Brokerage Firm Fidelity Claim
Morgan Lewis lawyers successfully resolved a large fidelity bond claim, involving losses to a brokerage company arising from a scam in which the company was defrauded by third parties who opened brokerage accounts with stolen and altered United States Treasury Department tax refund checks. Accounts were opened in the names of the payees on those checks, and monies were then diverted from the accounts before it could be determined that the checks had been stolen. After an extensive period of negotiation and threatened litigation, the insurance carrier agreed to pay a large percentage of the company’s loss.
Baker Commodities
Following active litigation, Morgan Lewis lawyers were able to settle for most of the cost involved in rebuilding a rendering plant in Billerica, Massachusetts, as well as lost business income and extra expenses. Among other things, the carriers balked at paying for the increased costs of rebuilding the plant that resulted from government-mandated safety and environmental measures.
Mold Damage Claim
Morgan Lewis successfully obtained coverage of approximately $20 million for repair and remediation of substantial water and mold property damage to a 258-unit apartment complex. The recovery included loss of rental income and loss of tax credits.
The Gap
Morgan Lewis lawyers prevailed on a motion for summary adjudication regarding the duty of The Gap’s carriers to pay for the defense of purported class-action claims arising in Saipan alleging, among other things, false imprisonment and violations of the 13th Amendment.
September 11, 2001 Losses
Morgan Lewis lawyers obtained a ruling entitling American Airlines to proceed directly against the reinsurers of American’s insolvent primary insurer to recover September 11 claims estimated to be in excess of $100 million. In addition, Morgan Lewis lawyers represent several securities firms, technology companies, and media companies in their efforts to recover property damage and business interruption losses arising from the September 11, 2001 terrorist attacks at the World Trade Center.

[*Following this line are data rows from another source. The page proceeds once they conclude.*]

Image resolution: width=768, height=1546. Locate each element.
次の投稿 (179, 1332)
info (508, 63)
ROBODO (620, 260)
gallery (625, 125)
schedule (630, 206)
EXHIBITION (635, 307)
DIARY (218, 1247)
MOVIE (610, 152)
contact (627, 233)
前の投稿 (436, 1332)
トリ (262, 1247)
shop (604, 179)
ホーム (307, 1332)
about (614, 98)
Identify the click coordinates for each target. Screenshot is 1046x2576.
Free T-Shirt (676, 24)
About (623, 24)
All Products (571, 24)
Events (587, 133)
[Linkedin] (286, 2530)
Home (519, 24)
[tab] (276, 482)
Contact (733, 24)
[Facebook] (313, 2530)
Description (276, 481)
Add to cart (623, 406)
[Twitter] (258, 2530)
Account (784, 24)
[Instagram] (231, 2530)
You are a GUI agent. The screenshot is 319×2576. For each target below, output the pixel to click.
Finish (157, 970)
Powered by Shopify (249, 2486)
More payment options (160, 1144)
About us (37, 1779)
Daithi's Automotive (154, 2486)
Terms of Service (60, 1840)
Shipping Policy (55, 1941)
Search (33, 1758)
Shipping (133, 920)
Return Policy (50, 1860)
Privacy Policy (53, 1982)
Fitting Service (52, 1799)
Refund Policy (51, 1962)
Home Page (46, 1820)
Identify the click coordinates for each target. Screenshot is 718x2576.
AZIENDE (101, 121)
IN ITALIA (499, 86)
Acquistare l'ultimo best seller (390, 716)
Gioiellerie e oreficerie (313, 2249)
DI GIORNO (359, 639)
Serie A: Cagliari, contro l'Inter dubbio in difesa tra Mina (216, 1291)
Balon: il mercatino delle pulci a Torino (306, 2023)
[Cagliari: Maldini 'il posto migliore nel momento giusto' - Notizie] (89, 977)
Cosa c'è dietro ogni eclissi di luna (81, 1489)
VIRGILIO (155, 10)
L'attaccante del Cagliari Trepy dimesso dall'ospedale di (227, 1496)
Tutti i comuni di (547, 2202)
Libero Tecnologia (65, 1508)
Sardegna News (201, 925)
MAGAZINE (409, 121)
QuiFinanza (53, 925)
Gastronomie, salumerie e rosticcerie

Director’s and Officer’s Liability Coverage
We regularly are called upon to consult with our clients that are named as defendants in securities fraud and breach of fiduciary duty claims that implicate their D & O liability policies. Currently, we are involved on behalf of a client named in six separate actions brought by the client’s D & O insurance carriers seeking rescission of the policies because of alleged misrepresentations in the procurement of the policies. The carriers allege that because financial results submitted to the SEC were restated, the application included with those forms was misleading.
Products Liability Insurance Coverage
Morgan Lewis represented an industry trade association in a coverage dispute with its product liability insurers arising out of multiple class actions alleging injuries from exposure to new carpets, and obtained complete defense and indemnification for the client against those claims.